In Bolivia, Morales’s Indigenous Base Backtracks on Support
By Nicholas Casey In seeking for yet another term, Mr. Morales was violating a basic tenet of the Tacanas, power sharing. He was also pushing for oil and gas extraction in protected areas and proposing hydroelectric dams that would displace native communities. “We don’t consider him indigenous here,” Mr. Yarari said. “He has turned his back on us.” With the election set for next year, the issue of a boundless presidency has become a broader concern for a Latin America where threats to democracy are mounting. In Venezuela, President Nicolás Maduro now rules as an autocrat, extending his own term this year in an election widely seen as rigged. More than 300 people in Nicaragua have been killed in protests to end President Daniel Ortega’s tenure. And some see an autocratic streak in Mr. Morales’s support for crackdowns by Mr. Maduro and Mr. Ortega and in his own history of attacking the media and stacking the courts with judges who favor him. “Evo is now asking: What can I do to stay in power?” said Marcelo Arequipa, a political-science professor at the Catholic University of Bolivia in La Paz. “This issue has become so important it sometimes means sidestepping the Constitution.” Mr. Morales, the former leader of a coca-growers union, was first elected in 2005 with broad support from the country’s indigenous majority, and reoriented policies in a way not seen since Bolivia was conquered by the Spanish. He called for the Constitution to be rewritten, promised to roll back centuries of racism and eschewed Western suits for attire using indigenous designs. At first, many in Carmen del Emero — a two-day journey by river from the town of Rurrenabaque and more than 250 miles north of the capital — saw Mr. Morales as the antithesis to a long chain of leaders who did not represent their interests.

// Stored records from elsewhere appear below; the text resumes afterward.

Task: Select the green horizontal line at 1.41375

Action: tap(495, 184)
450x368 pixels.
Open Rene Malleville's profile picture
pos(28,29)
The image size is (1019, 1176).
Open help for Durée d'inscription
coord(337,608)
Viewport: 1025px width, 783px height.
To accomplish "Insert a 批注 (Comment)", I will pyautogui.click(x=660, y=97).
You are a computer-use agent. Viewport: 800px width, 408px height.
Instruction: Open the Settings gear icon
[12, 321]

His predecessor, Gonzálo Sánchez de Lozada — known as El Gringo because he was raised in the United States and spoke Spanish with an American accent — proposed a tax plan that would have raised taxes on the poor, and presided over the killing of indigenous Aymara protesters before fleeing into exile in Washington in 2003.

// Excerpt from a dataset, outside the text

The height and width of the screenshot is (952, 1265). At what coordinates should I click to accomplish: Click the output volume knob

Mr. Morales promised something different. He preached inclusion of indigenous groups, cut ties to American coca-eradication programs that stung farmers and used the state’s wealth to cut the poverty rate in half by 2012. Yet 12 years after he took office, many indigenous groups are questioning whether it is their interests — or Mr. Morales’s own political ambitions — that are behind his unrelenting grip on the presidency. The Tacanas have sparred for years with Mr. Morales, who dusted off a previous government’s plan to build a hydroelectric dam near Madidi National Park, an area many of the group call home. “We’ll be the first who get displaced by this,” said Felcin Cartagena, a resident of San Miguel, downstream from the site of the dam. The president has even been abandoned by some indigenous coca growers, his early base. In October, a coca growers’ union from the Yungas region endorsed former President Carlos Mesa, Mr. Morales’s main rival in the race, after one of the union’s leaders was arrested on charges of planning an ambush that killed a soldier. The group said Mr. Morales was trying to quash the union by falsely accusing its leader.

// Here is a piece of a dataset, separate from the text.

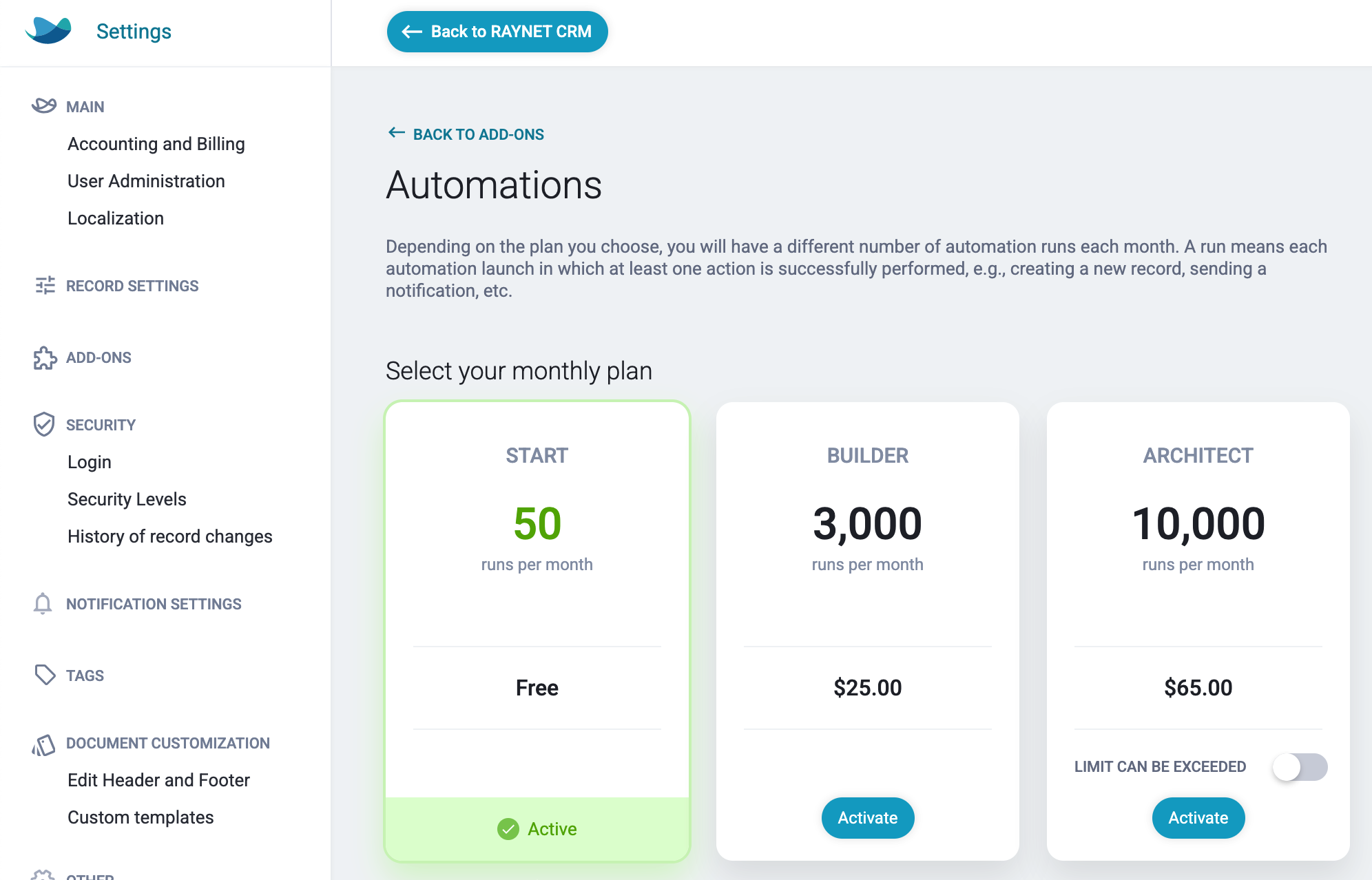Follow the Back to Add-ons link
1372x880 pixels.
(x=466, y=134)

Mr. Morales has done much to ensure he remains in office, including calling a constitutional assembly during his first term that allowed him to run two more times and pushing the referendum in 2016 that would have allowed him to run for a fourth term. After that narrowly failed, the Constitutional Court, which is largely loyal to Mr. Morales, ruled last year that the president could run again on the grounds that term limits amounted to a human rights violation. Adriana Salvatierra, a lawmaker from Mr. Morales’s party, Movement for Socialism, said the president had neither violated the Constitution nor lost support among native groups. His presidency empowers them by showing “the indigenous peasant as a revolutionary power,” she said. Ultimately, she said, Mr. Morales needs to stay in power to counter ascendant conservative leaders in neighboring Brazil and Chile who she said were seeking to erase gains made by the poor. “Evo Morales is the only one that can guarantee economic growth, stability, sources of work,” she said. Indeed, Mr. Morales has delivered on many of those fronts, keeping Bolivia’s economy afloat even as Brazil and other nations in the region suffered through a recession when commodity prices slumped. But that is not enough, even for many of Mr. Morales’s erstwhile supporters.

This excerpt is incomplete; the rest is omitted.